Amorphous boron phosphide nanosheets: A highly efficient capacitive deionization electrode for uranium separation from seawater with superior selectivity

Boron phosphide nanosheets were synthesized by direct chemical reaction of B2H6 and PCl3 at ambient temperature, facilitated by use of plasma in an ionic liquid. The material possessed excellent specific capacity of 179.3 F g−1, large specific surface area (221.7 m2 g−1), and an average thickness of 8.422 nm. It can serve as an electrode material for capacitive deionization to extract U(VI) ions from aqueous solution at concentrations ranging from 0.05 to 130 mg L−1, with a maximum adsorption capacity of 2584 mg g−1. The excellent performance of these boron phosphide nanosheets is mainly due to their special structural features and ability to strongly coordinate with uranium, which facilitates the electrosorption process.
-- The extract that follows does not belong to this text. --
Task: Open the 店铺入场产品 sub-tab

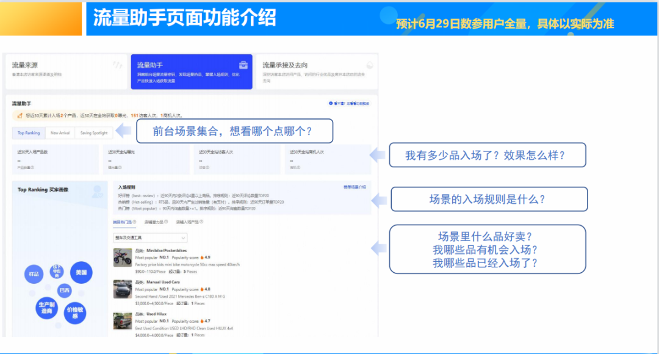Action: click(x=188, y=223)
This material also demonstrated superior selective adsorption characteristics for U(VI) ions over other competing metal ions (Sr2+, Ba2+, VO3−, Cr3+, Ca2+, Co2+, Cu2+, Mn2+, Mg2+, Ni2+, Fe3+, Na+, and K+) present in natural seawater. Boron phosphide nanosheets offer potential as a novel and potent electrode material to extract uranium from seawater using capacitive deionization technology.